Count the lines below that carry the word "agent". Answer with that number alone.

*** Recorded data Section Begins ***

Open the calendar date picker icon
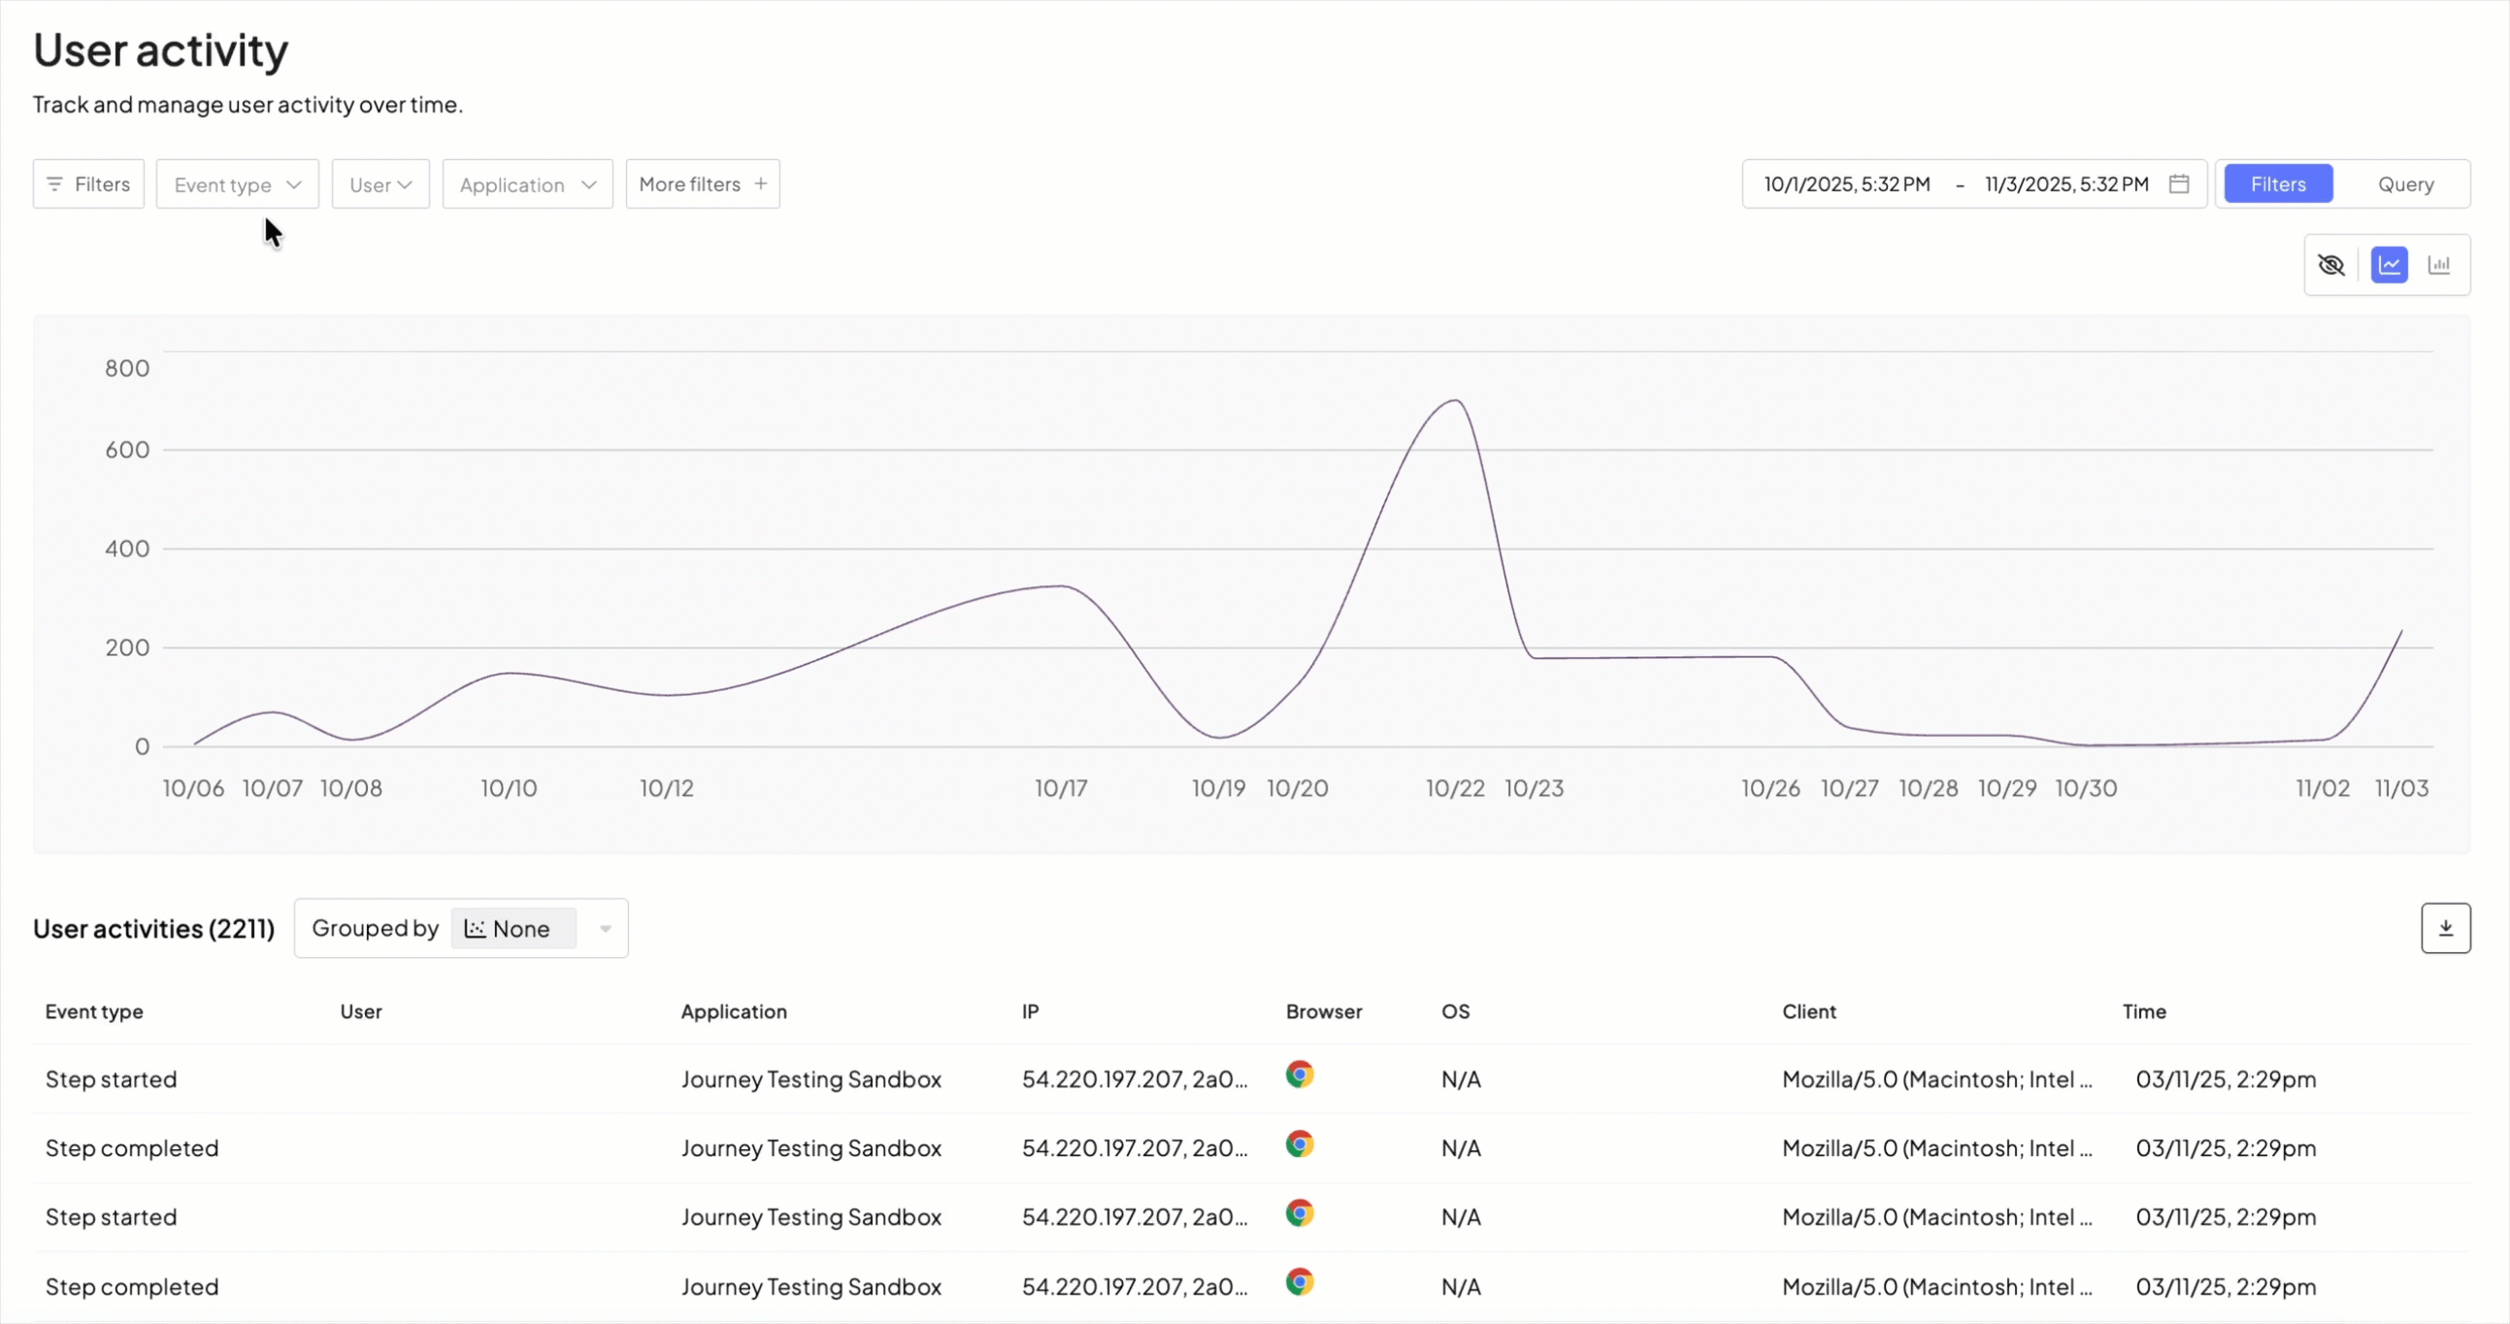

*** Recorded data Section Ends ***
*** Recorded data Section Begins ***

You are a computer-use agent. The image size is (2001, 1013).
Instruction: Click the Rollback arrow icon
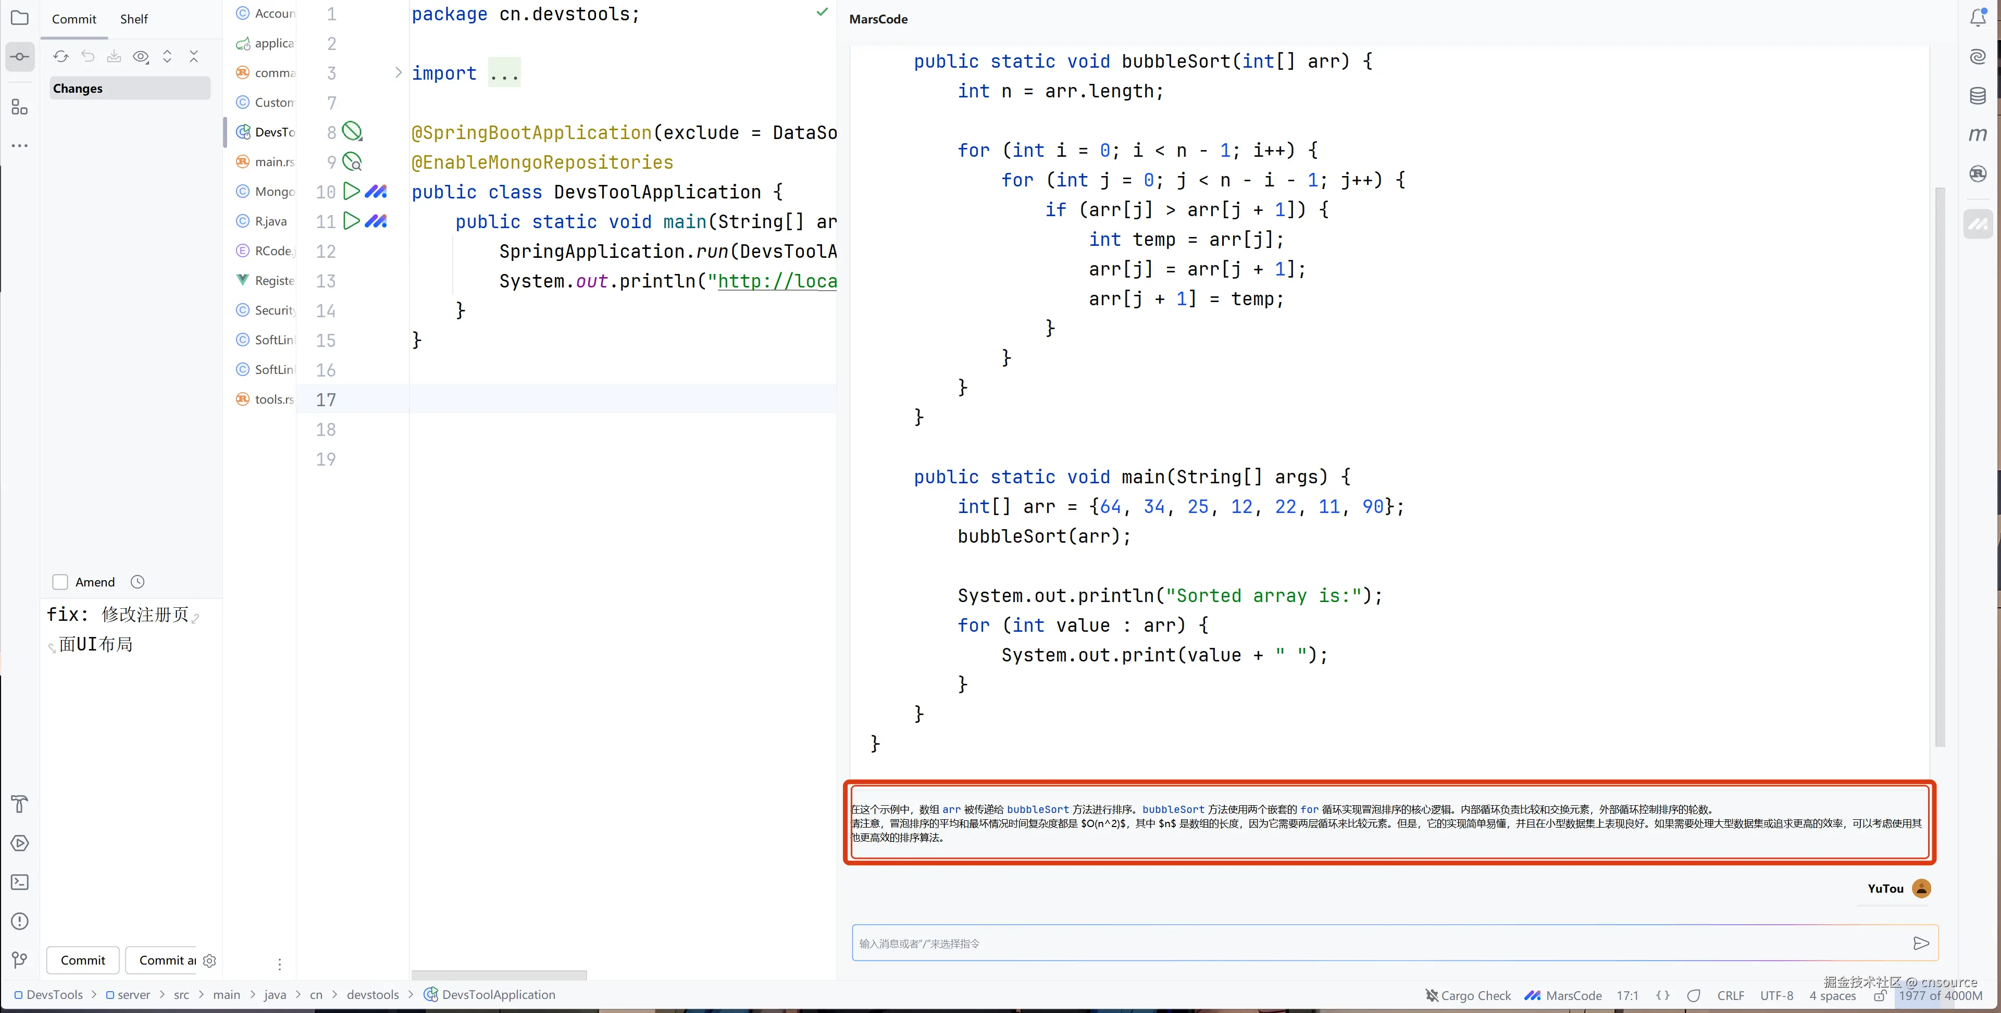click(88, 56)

*** Recorded data Section Ends ***
*** Recorded data Section Begins ***

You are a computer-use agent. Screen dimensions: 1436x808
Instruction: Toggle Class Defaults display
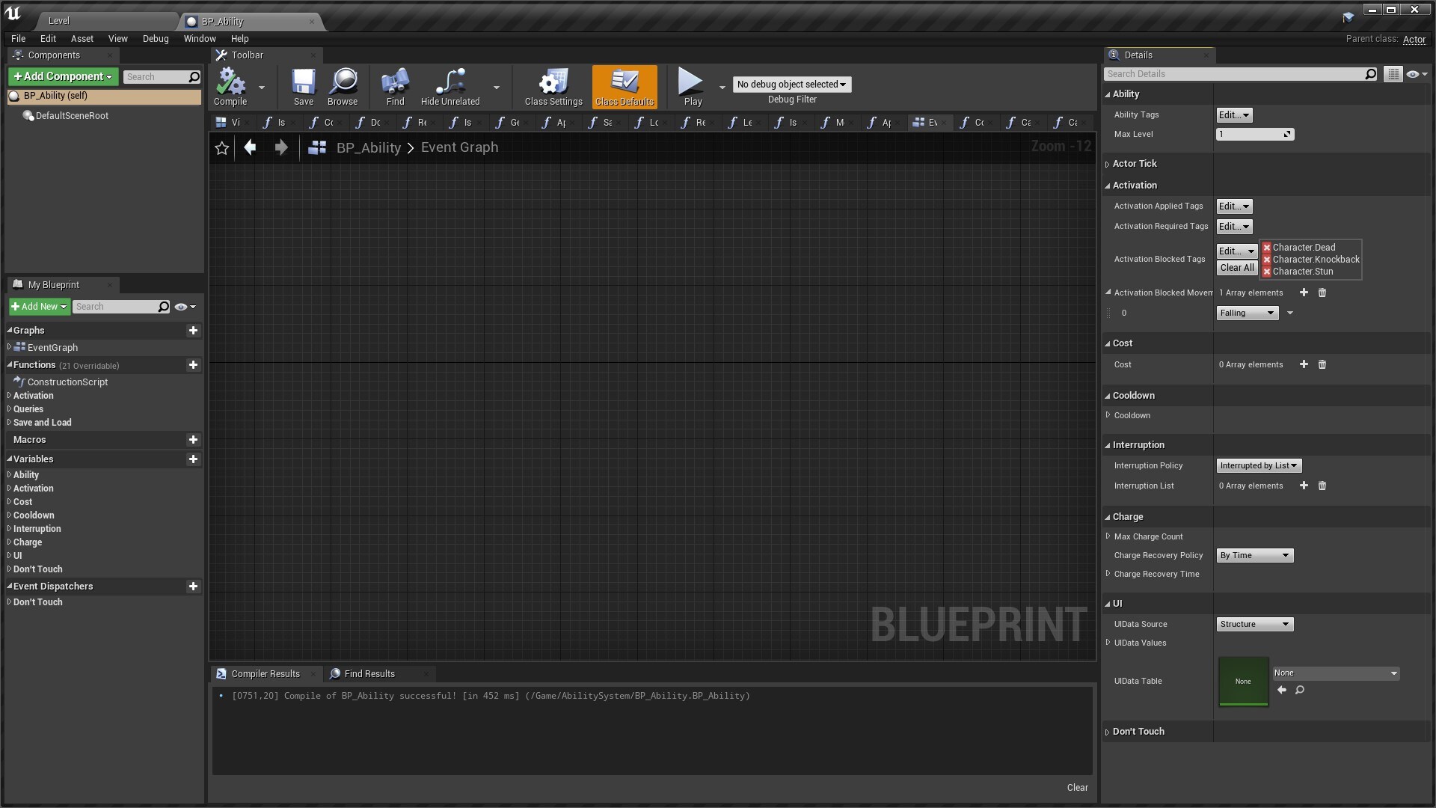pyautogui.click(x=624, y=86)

*** Recorded data Section Ends ***

Solution to this task:
2